Capers goes on to suggest a stronger admonitory instruction, phrased in concrete, plain language. He also suggests providing jurors with an evidentiary checklist of the witnesses and the documents. Capers’ suggestion here fits well within insights from cognitive science. For example, Daniel Kahnemann coined the phrase “WYSIATI”: What You See Is All There Is. Under WYSIATI, people rely heavily on affirmative information in front of them. Thus, an affirmative list of what the evidence actually is could direct attention toward the evidence actually presented and away from the natural tendency to fill gaps using other cognitive shortcuts.
Capers’ most radical suggestion is to redefine the scope of evidence itself.

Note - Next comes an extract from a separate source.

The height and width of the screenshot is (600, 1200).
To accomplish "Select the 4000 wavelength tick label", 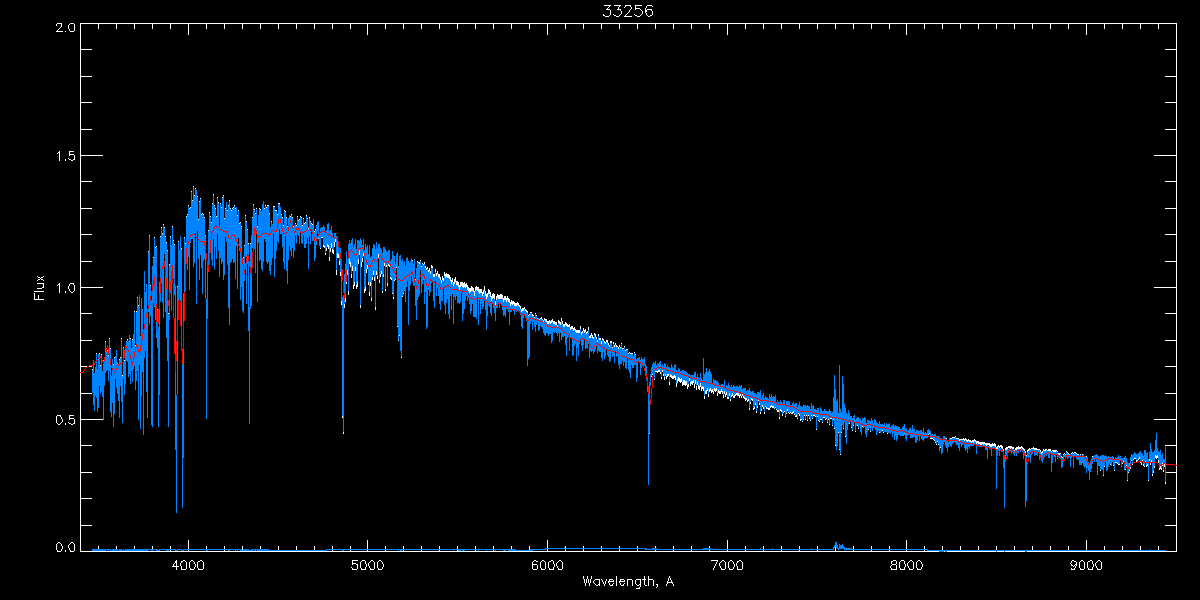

Under his proposed definition, evidence would include “anything that may come to a juror’s attention and factor into a juror’s deliberation.” The implications of such a definition seem vague at times. For example, he says that a rape victim’s clothing might trigger a 403 issue with the risk of unfair prejudice. But there is an aspect of personal autonomy in how people dress for court; if clothing could be prejudicial enough to trigger 403 then could it somehow come within the court’s discretion to order someone to, say, put on a sweater or take off a sweater? This reminded me of the incident from a couple of years ago where a weather reporter was asked to cover up, on air. And what should a judge do with flamboyant courtroom observers in high-profile cases, for example the Tex McIver trial that just wrapped up in Atlanta:
Woman in the front row for the #TexMcIver trial. pic.twitter.com/yNFlLEseay
— Mike Petchenik (@MPetchenikWSB) April 23, 2018
Capers answers most such questions by relying on detailed jury instructions. Footnote 153 in the article cites scholarship that instructions are not futile and do make a difference, especially when repeated and explained clearly.
I appreciated the realism at the end of his article, acknowledging a possible counter-argument: Why does any of this matter? Why shouldn’t jurors consider all that stuff, as they always have? Drawing on Critical Race Theory and his own professional and personal experiences, Capers out that dress, demeanor, race, and all those other factors are not neutral:
Who benefits from the status quo when we pretend dress does not matter, or demeanor does not matter, or the presence of family members does not matter, or language ability or up-speak or race or gender does not matter? Who benefits? And who does not?